The bounty of San Miguel, our daily shopping for goodies, makes it easy.

It is much easier to do this and stay at the weight we are at than to indulge all the time and get back up 15 to 20 pounds and say Ugh Oh, I got a boulder to get over.

Now, in maintenance, we allow some indulgences of margaritas, a dessert or two, a night out for a grand dinner. The rooftop restaurants beckon. We can never say no to them. But we rein it in the rest of the time. It is all about balance.

Yes, my niggling thoughts of keep at it, just another 10 or 20 pounds will do the trick, do pop up.

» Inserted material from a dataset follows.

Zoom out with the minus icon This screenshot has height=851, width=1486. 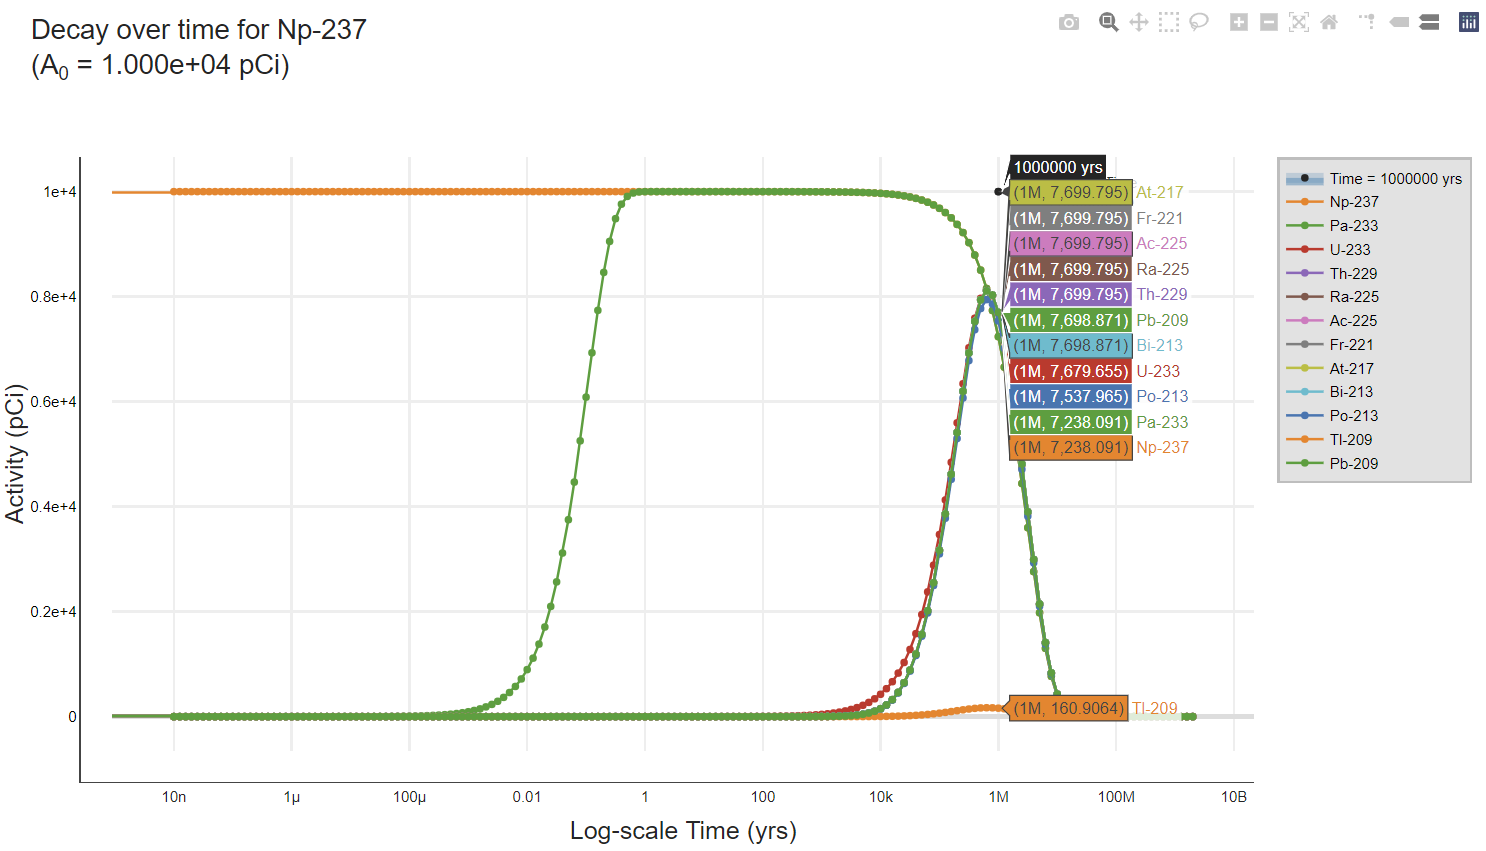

My over sixty body will never get back to bounce a quarter off my butt, or stomach, you pick the body part. And that bikini is a thing of the past, along with the toilet bowl. I am never going back to 78 pounds and ribs sticking out, the horrible shaking, the runaway thoughts, the constant comparisons, the bad teeth, the passing out, yo-yo-ing.

In San Miguel, eating can be an event, a romantic interlude, a get-together, an experiment. That is a much better way for me to look at it rather than a curse.

I feel great after my nudge. Glenn does too. We are determined to keep a healthy eye on our weight. It is so much easier to walk up the hills, scoot around town.

San Miguel has given me more than a lovely place to live with “Mi Amor.”

San Miguel has given me a place I can be whole in. Be my best self. And be healthy in mind, body, and spirit. To be content.

The United States was so toxic it almost killed me.

Sometimes a decision to change gives you a whole new life.